> EXTRACT TO READ:
---

Concluding, it can be said that the role of business networks for the exchange of knowledge, shared expertise and mutual support between managers and owners/ entrepreneurs and the members of staff of the respective organisations, is not well- developed in Russia, in contrast to the developed economies. Russian authorities are instrumental in bringing organisations together, mainly sector wise. By the input of their (legal) power and larger amounts of investment capital and/or subsidies, the remains of previous artefacts of the FSU command-control economy are the subject of revitalisation processes, e.g. in the aircraft, power utility and automotive industries. Business networks, to be established by bottom-up development among SME organisations do not encounter a “level playing field” by the Federal and Regional authorities, in comparison to the state-owned and state-subsidised organisations. As a relict, left from the previous command-control economy, Russia’s “ruling class” still likes to be involved and to be able to grasp from the state owned and state controlled enterprises. Twenty-five years after the implosion of the FSU, roughly half of the economy in Russia is still (or again) in the ownership or under the control of the State. The pre-conditions for the development of a stronger, more liberal free-market economy are almost absent in the Russian economy of today and it can be assumed that there are no signs for improvement.

---

> SOURCE DATA:
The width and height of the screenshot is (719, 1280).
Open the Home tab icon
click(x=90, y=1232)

---

> PROBLEM:
Extract the complete passage on business networks in Russia, word for word. The material above has no connection to the passage on Russian business networks.

> RESPONSE TO THE TASK:
Concluding, it can be said that the role of business networks for the exchange of knowledge, shared expertise and mutual support between managers and owners/ entrepreneurs and the members of staff of the respective organisations, is not well- developed in Russia, in contrast to the developed economies. Russian authorities are instrumental in bringing organisations together, mainly sector wise. By the input of their (legal) power and larger amounts of investment capital and/or subsidies, the remains of previous artefacts of the FSU command-control economy are the subject of revitalisation processes, e.g. in the aircraft, power utility and automotive industries. Business networks, to be established by bottom-up development among SME organisations do not encounter a “level playing field” by the Federal and Regional authorities, in comparison to the state-owned and state-subsidised organisations. As a relict, left from the previous command-control economy, Russia’s “ruling class” still likes to be involved and to be able to grasp from the state owned and state controlled enterprises. Twenty-five years after the implosion of the FSU, roughly half of the economy in Russia is still (or again) in the ownership or under the control of the State. The pre-conditions for the development of a stronger, more liberal free-market economy are almost absent in the Russian economy of today and it can be assumed that there are no signs for improvement.